Data provided section start

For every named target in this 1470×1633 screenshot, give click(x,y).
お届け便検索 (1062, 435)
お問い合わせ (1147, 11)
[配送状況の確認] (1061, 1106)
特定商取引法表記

Data provided section end

Exercise prompt: Each entry above should be repeated exactly, with no line left out.

Exercise output:
For every named target in this 1470×1633 screenshot, give click(x,y).
お届け便検索 (1062, 435)
お問い合わせ (1147, 11)
[配送状況の確認] (1061, 1106)
特定商取引法表記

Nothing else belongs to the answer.